International Council for Harmonisation (ICH)
An organisation that brings together regulatory authorities and pharmaceutical industry from Europe, Japan, and the US to develop harmonised guidelines for drug development and registration. ICH guidelines on stability testing, clinical trials, and safety reporting apply to peptide drug development globally.
Technical Context
ICH brings together regulatory authorities (FDA, EMA, PMDA/Japan, Health Canada, Swissmedic, ANVISA/Brazil, NMPA/China, HSA/Singapore, MFDS/Korea) and pharmaceutical industry associations to develop harmonised guidelines for drug development and registration.

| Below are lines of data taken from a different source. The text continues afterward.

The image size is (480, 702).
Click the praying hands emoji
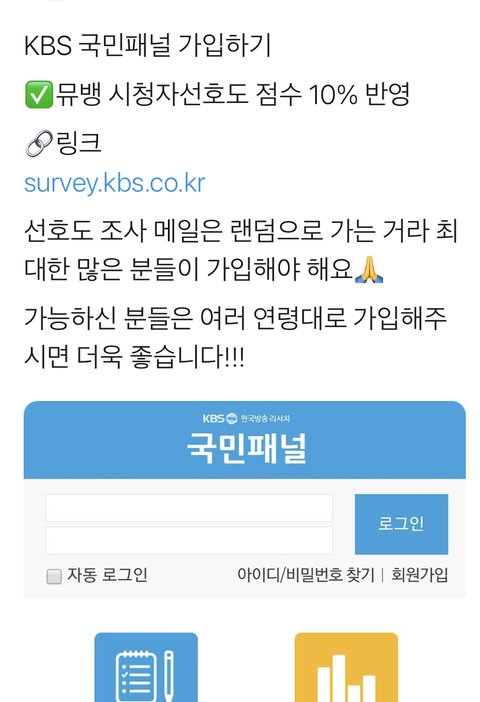[369, 270]
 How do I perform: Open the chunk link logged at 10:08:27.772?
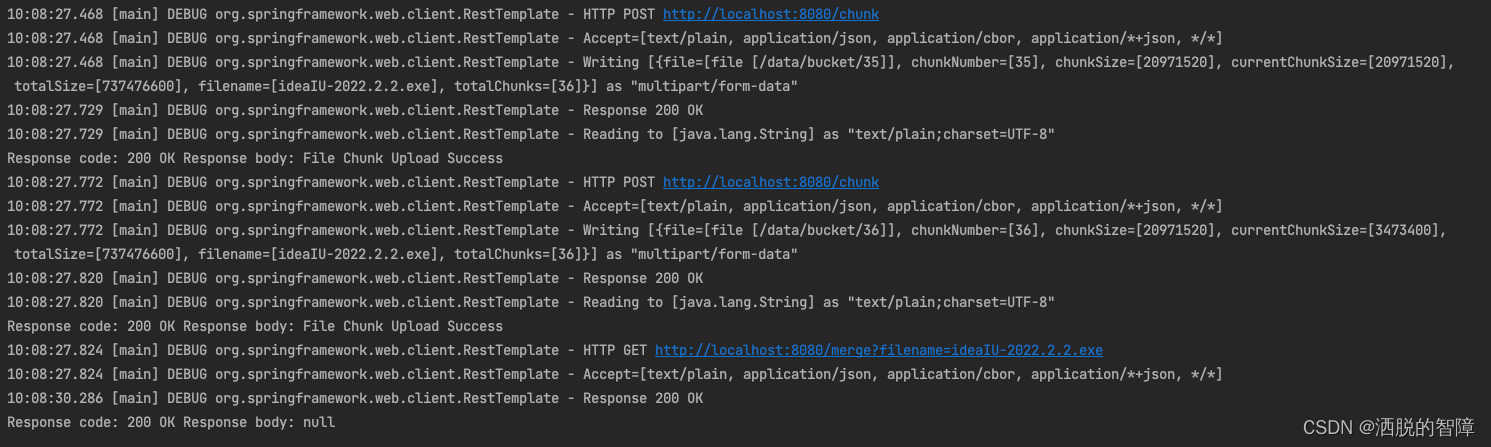click(x=771, y=182)
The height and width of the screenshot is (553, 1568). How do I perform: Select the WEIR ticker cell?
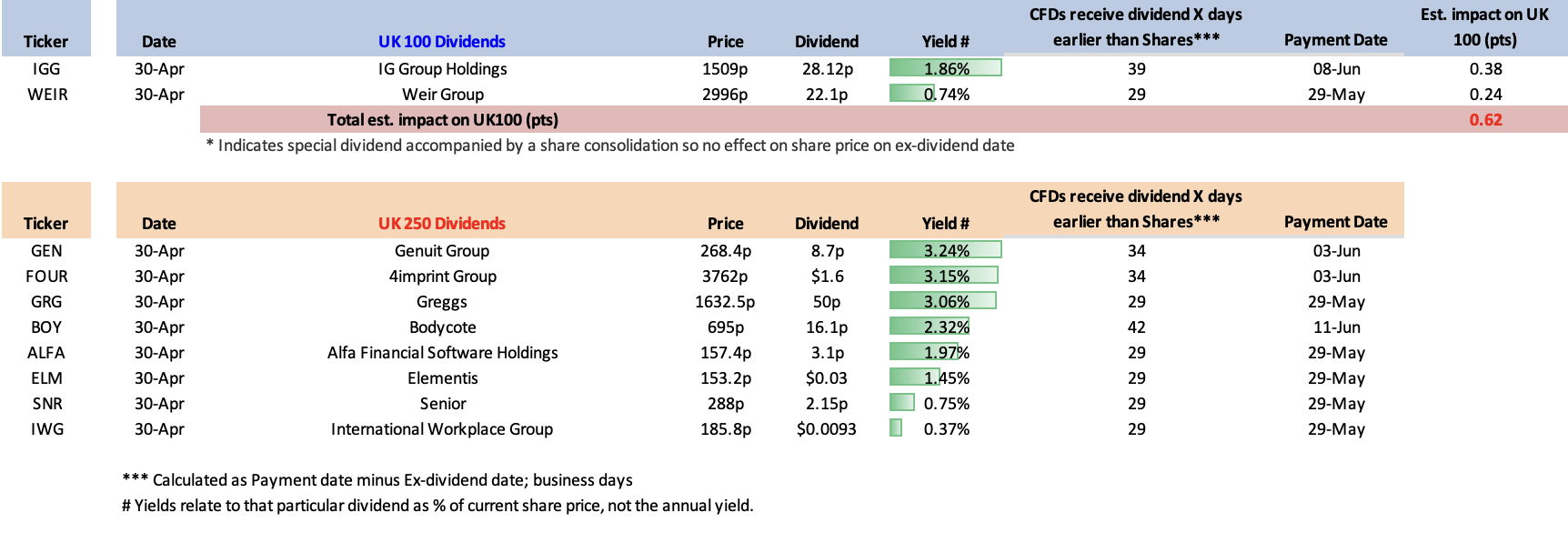click(47, 95)
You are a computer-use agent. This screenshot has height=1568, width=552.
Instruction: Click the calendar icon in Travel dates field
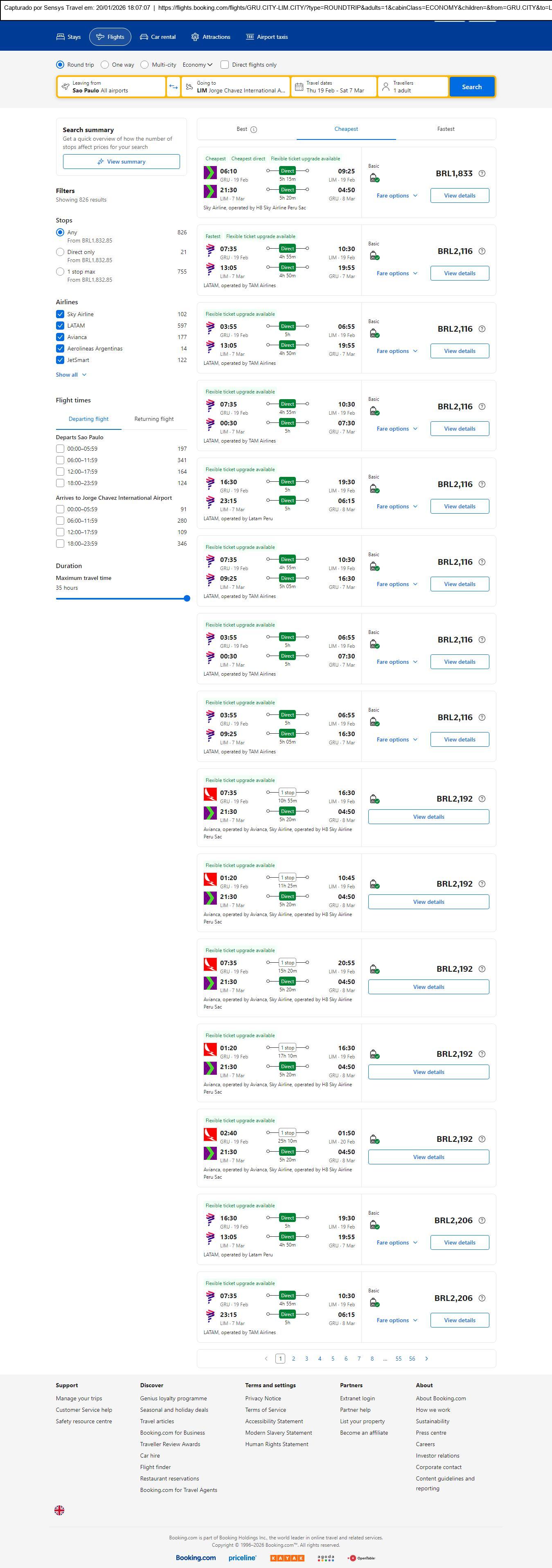click(299, 87)
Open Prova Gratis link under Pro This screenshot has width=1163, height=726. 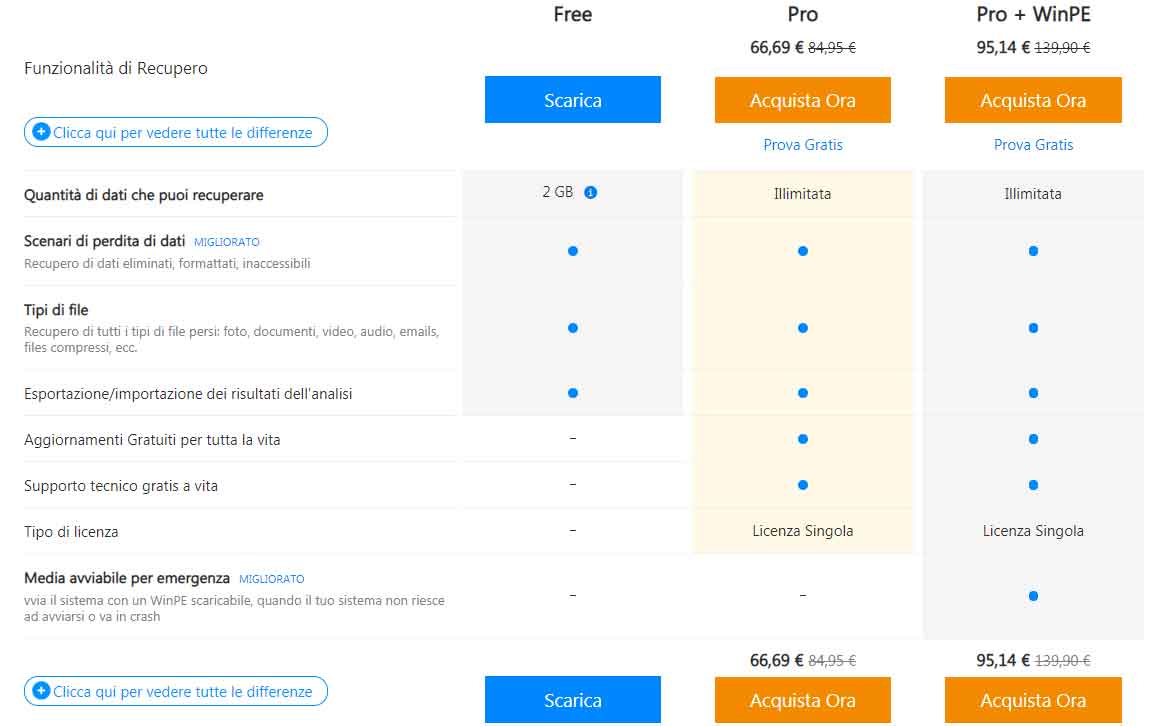(803, 145)
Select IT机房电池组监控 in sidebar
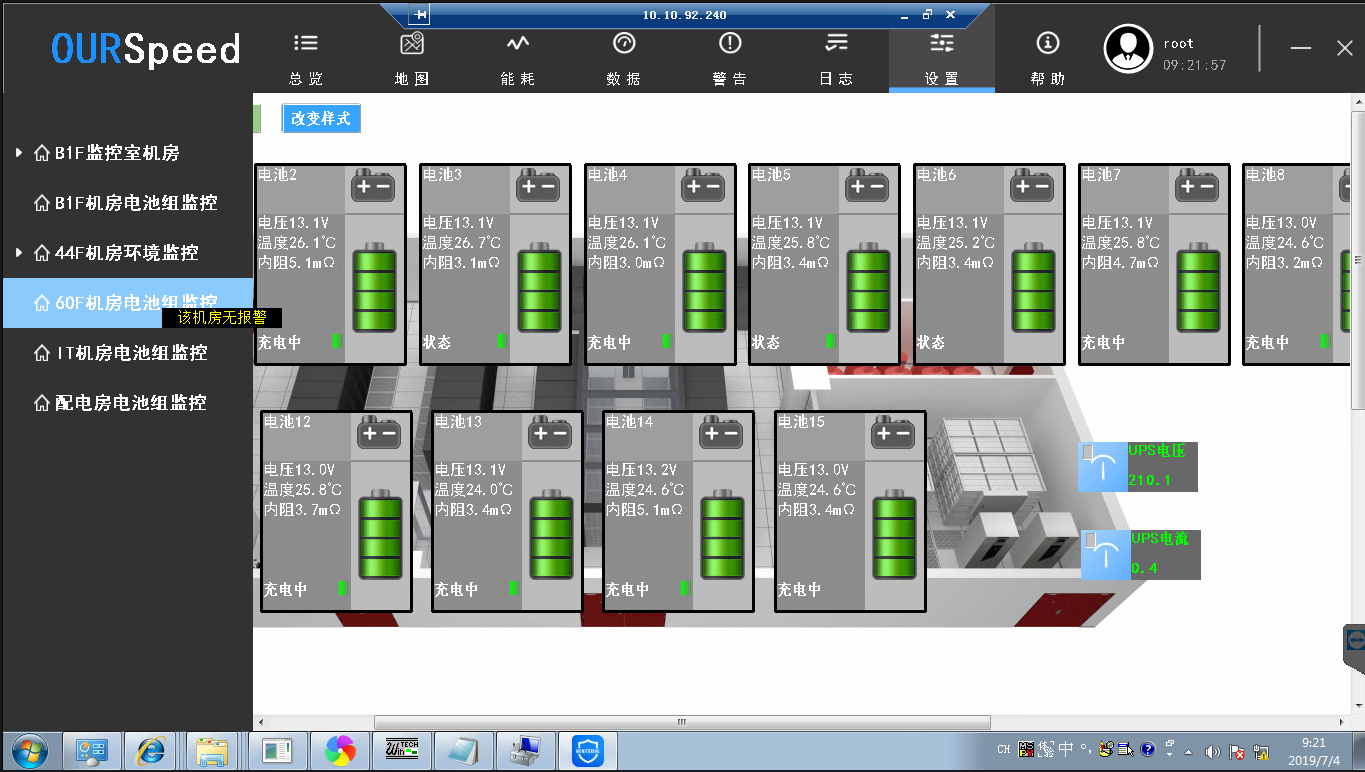This screenshot has width=1365, height=772. tap(130, 353)
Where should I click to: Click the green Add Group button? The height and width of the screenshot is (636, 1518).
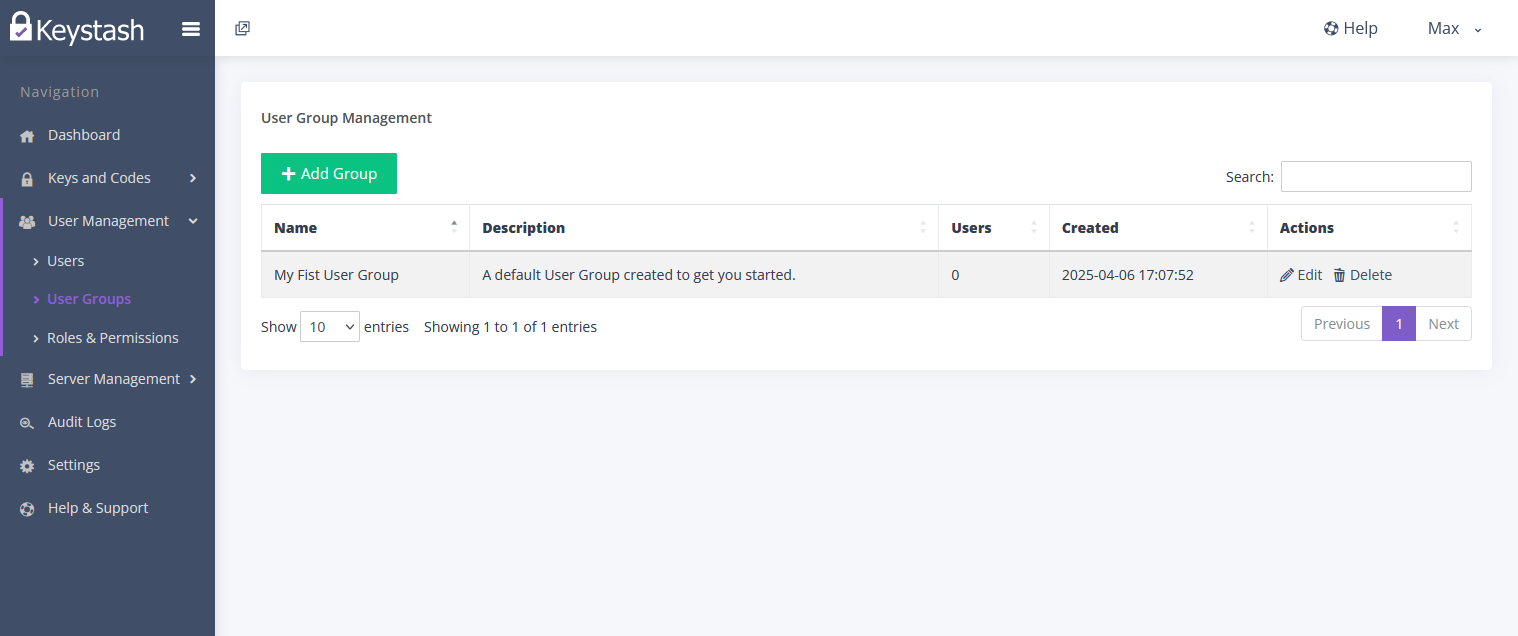coord(329,173)
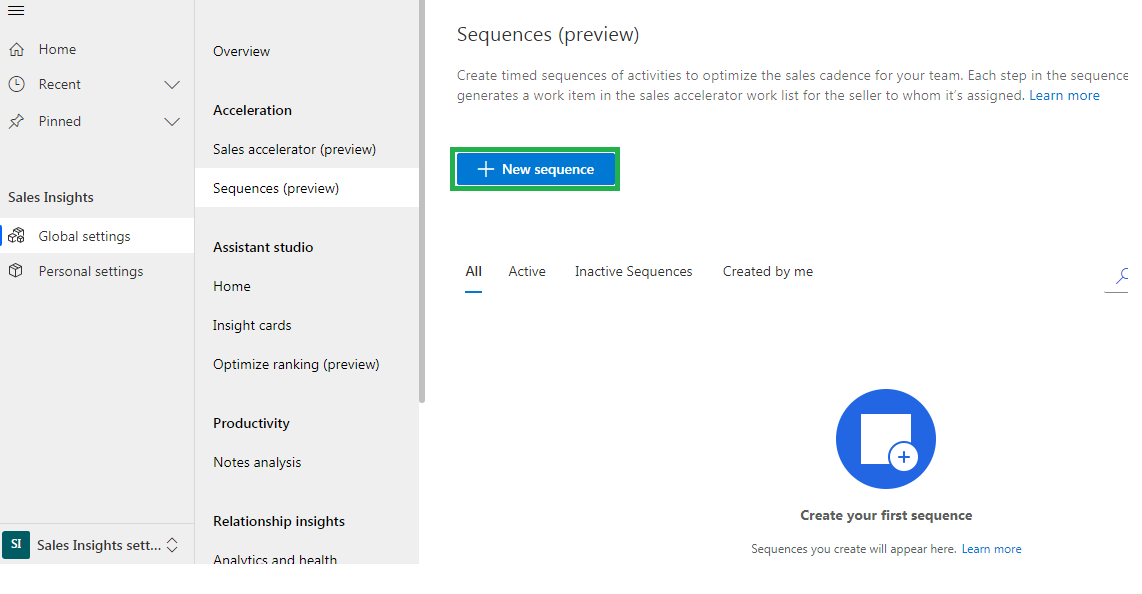Open the Sales Insights settings area switcher
This screenshot has width=1142, height=594.
pos(172,545)
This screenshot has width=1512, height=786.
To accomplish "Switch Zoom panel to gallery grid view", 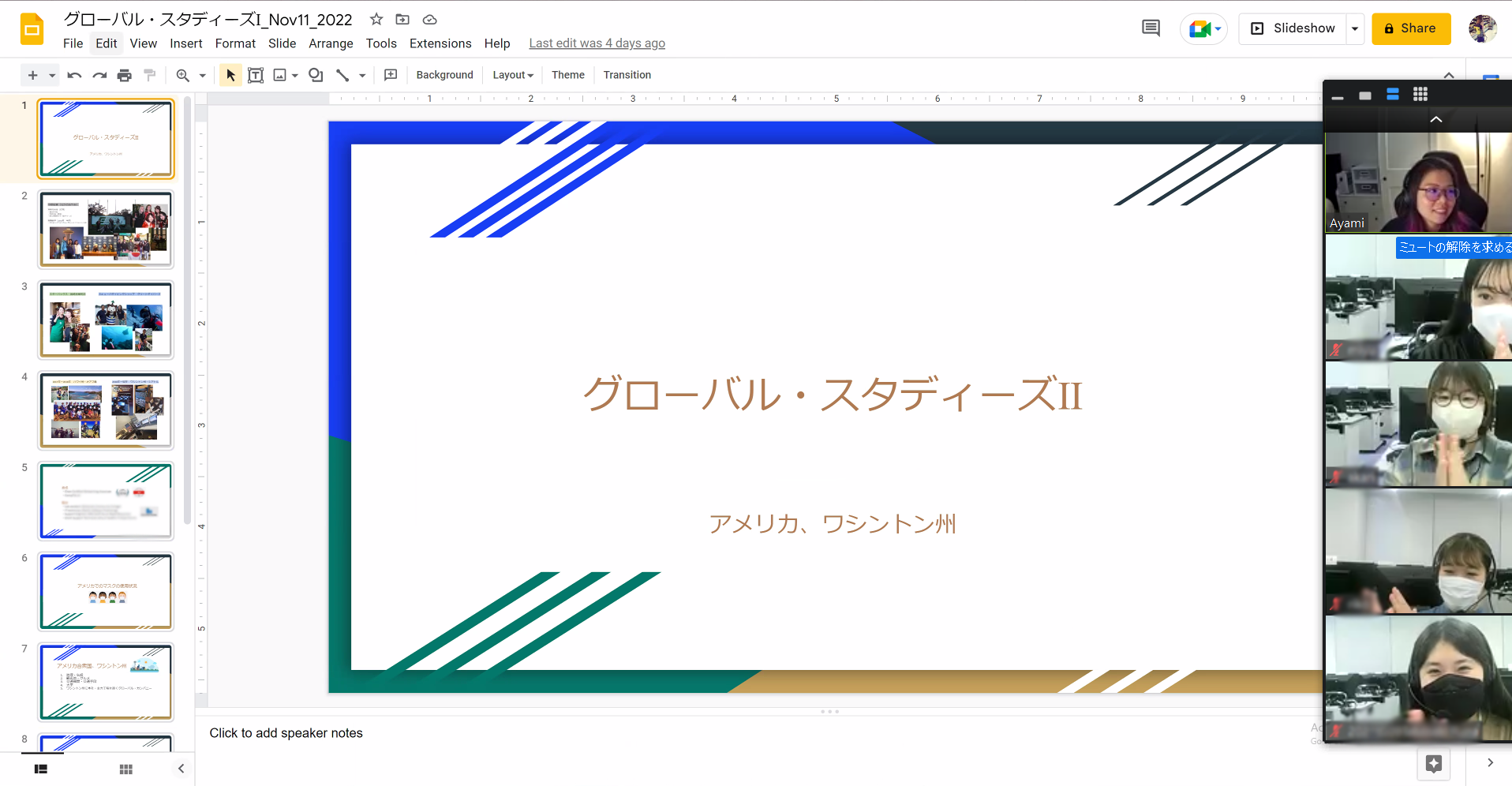I will [1420, 95].
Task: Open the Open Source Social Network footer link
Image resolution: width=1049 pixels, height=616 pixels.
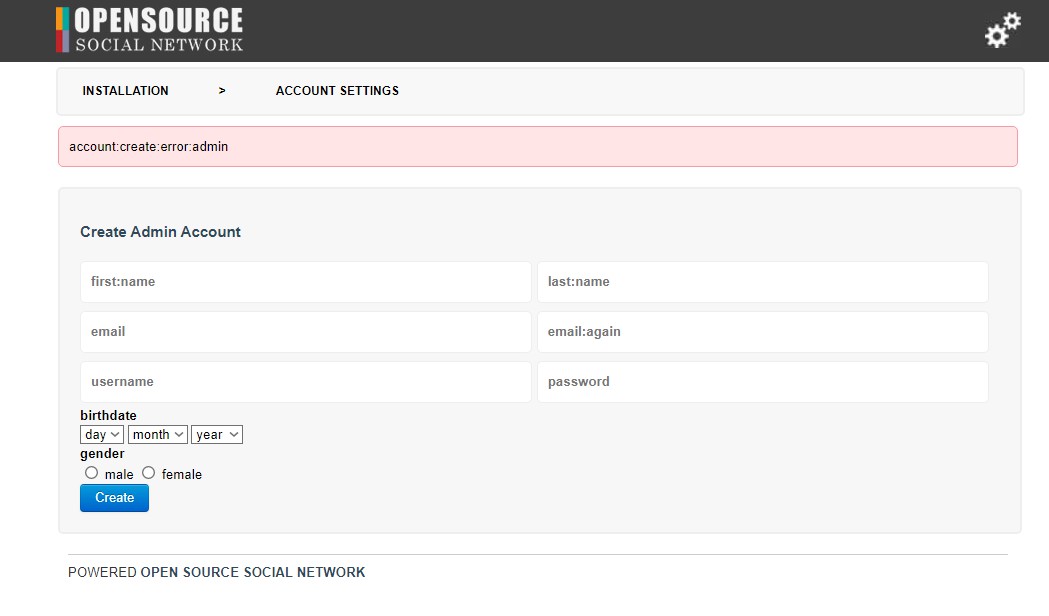Action: click(252, 573)
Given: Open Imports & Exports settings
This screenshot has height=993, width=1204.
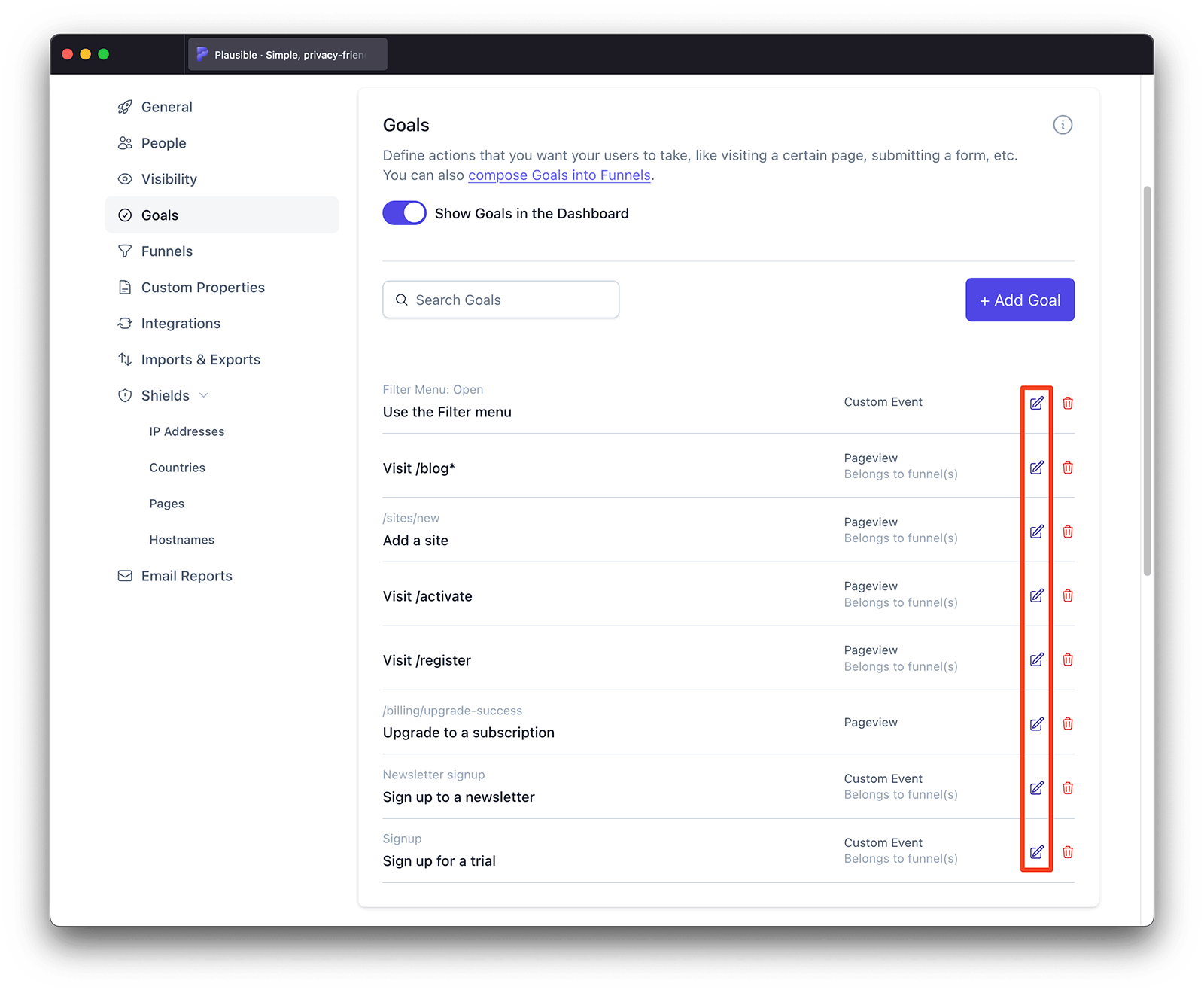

ICH guideline categories: Quality (Q1-Q14 — stability, impurities, specifications, analytical validation, pharmaceutical development, GMP, quality risk management, continuous manufacturing), Safety (S1-S12 — carcinogenicity, genotoxicity, toxicokinetics, reproductive toxicity, immunotoxicity, biotechnology-derived products), Efficacy (E1-E20 — clinical trial design, dose-response, ethnic factors, GCP, pharmacovigilance, paediatric), and Multidisciplinary (M1-M14 — MedDRA terminology, CTD format, electronic standards, genomics). For peptide drug development, ICH S6(R1) is particularly important — it provides specific guidance for preclinical safety evaluation of biotechnology-derived pharmaceuticals, acknowledging that standard small molecule toxicology approaches may not be appropriate.